Der Leiter der EBWE für Nordmazedonien, Fatih Türkmenoğlu, sagte, die Investition stelle einen Wendepunkt für den Energiesektor in Nordmazedonien dar. „Durch die Umnutzung der alten Kohleinfrastruktur für erneuerbare Energien unterstützen wir nicht nur die Klimaambitionen des Landes, sondern stellen auch sicher, dass der Übergang zu einer grünen Wirtschaft fair, inklusiv und nachhaltig ist“, fügte Türkmenoğlu hinzu.

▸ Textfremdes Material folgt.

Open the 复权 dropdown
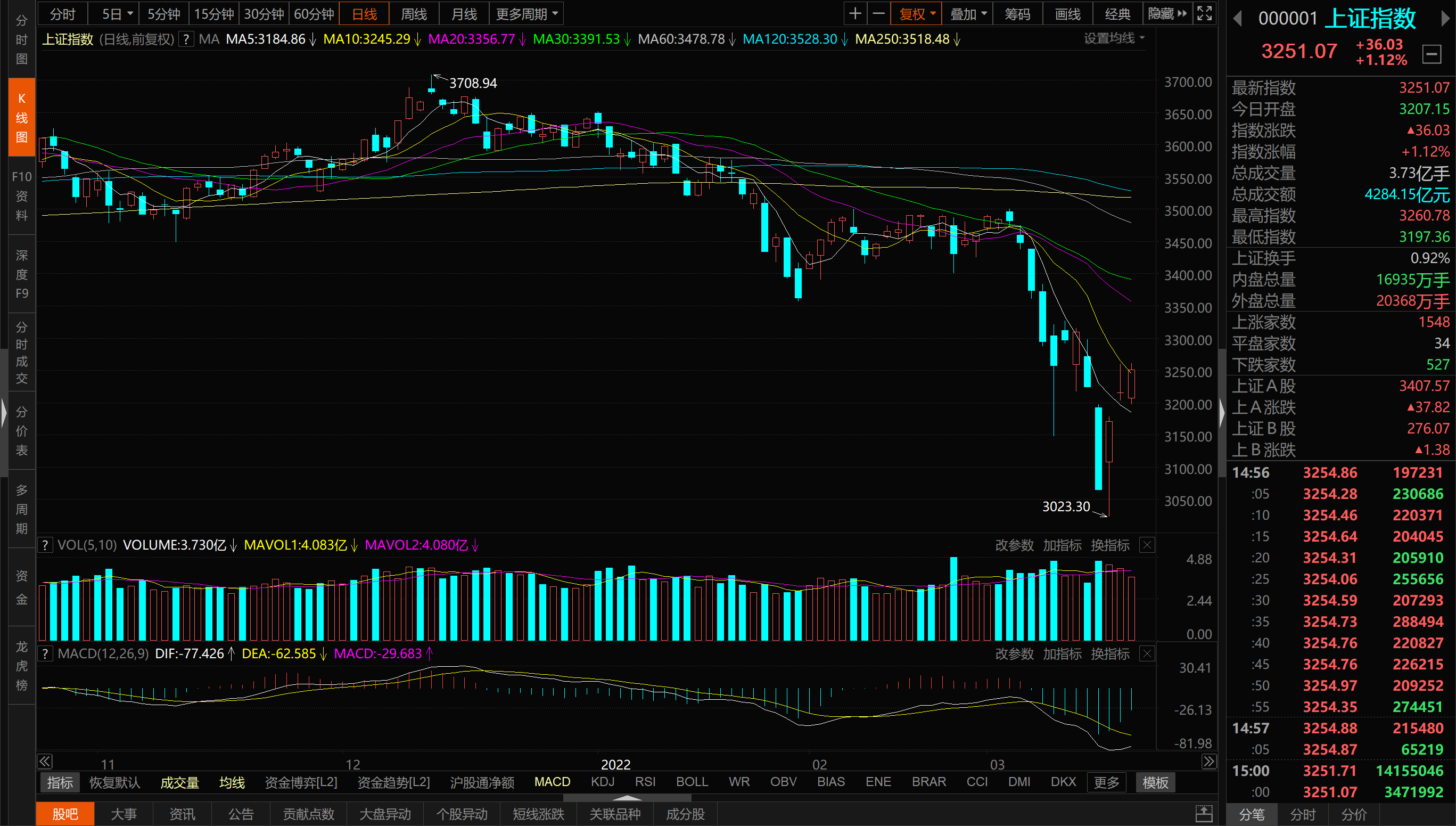 click(x=916, y=14)
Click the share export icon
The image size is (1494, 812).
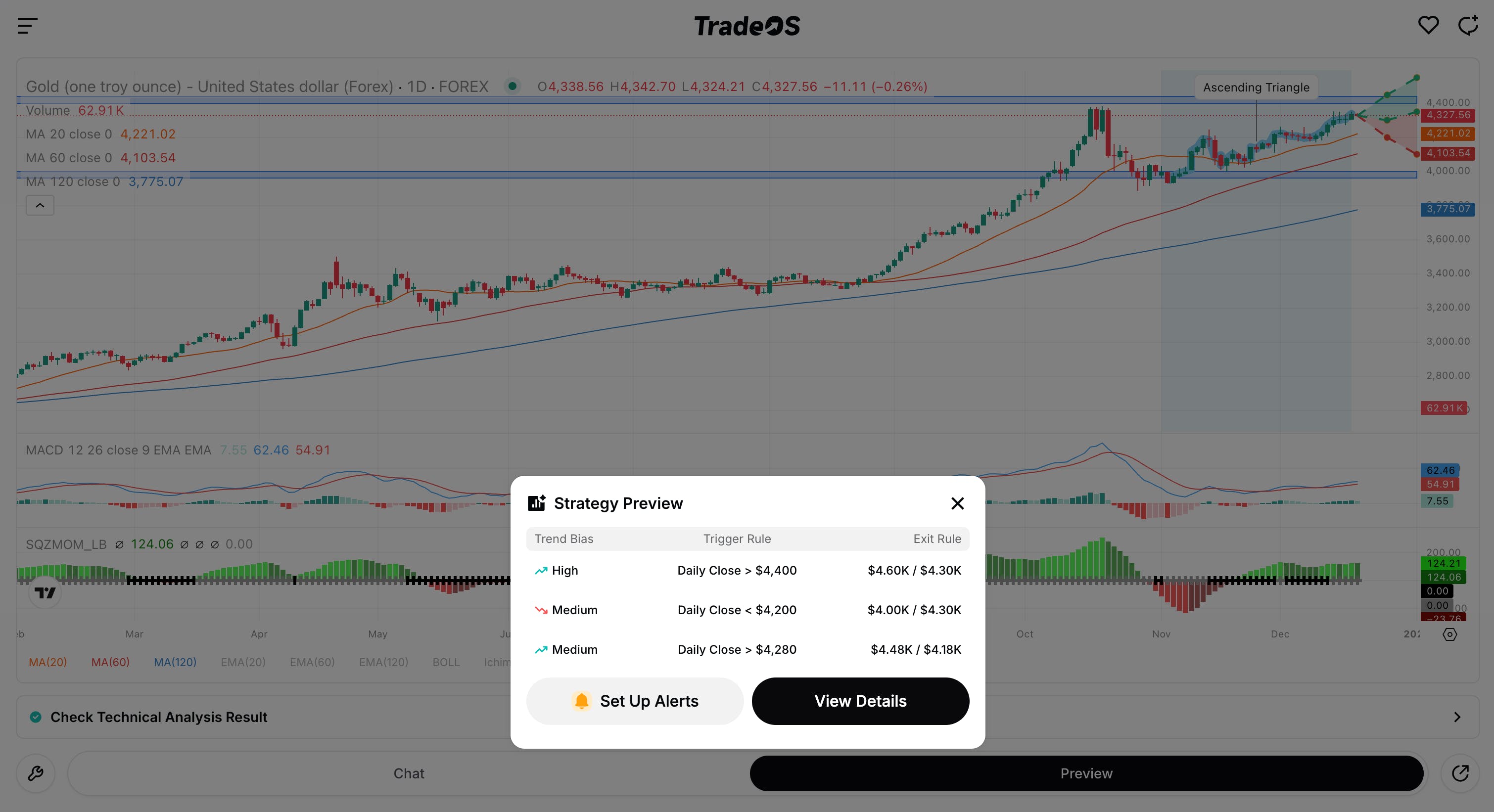coord(1460,773)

Nordmazedonien hat sich im Rahmen seines Nationalen Energie- und Klimaplans zum Ziel gesetzt, bis 2030 aus der Kohle auszusteigen und die Treibhausgasemissionen um 82 % zu senken. Der Plan zielt außerdem darauf ab, bis zum Ende des Jahrzehnts einen Anteil erneuerbarer Energien am Bruttoendenergieverbrauch von 38 % zu erreichen, gegenüber rund 22 % im Jahr 2024.
Nach Angaben der Internationalen Agentur für Erneuerbare Energien (IRENA) belief sich die kumulierte Solarkapazität des Landes Ende letzten Jahres auf 833 MW.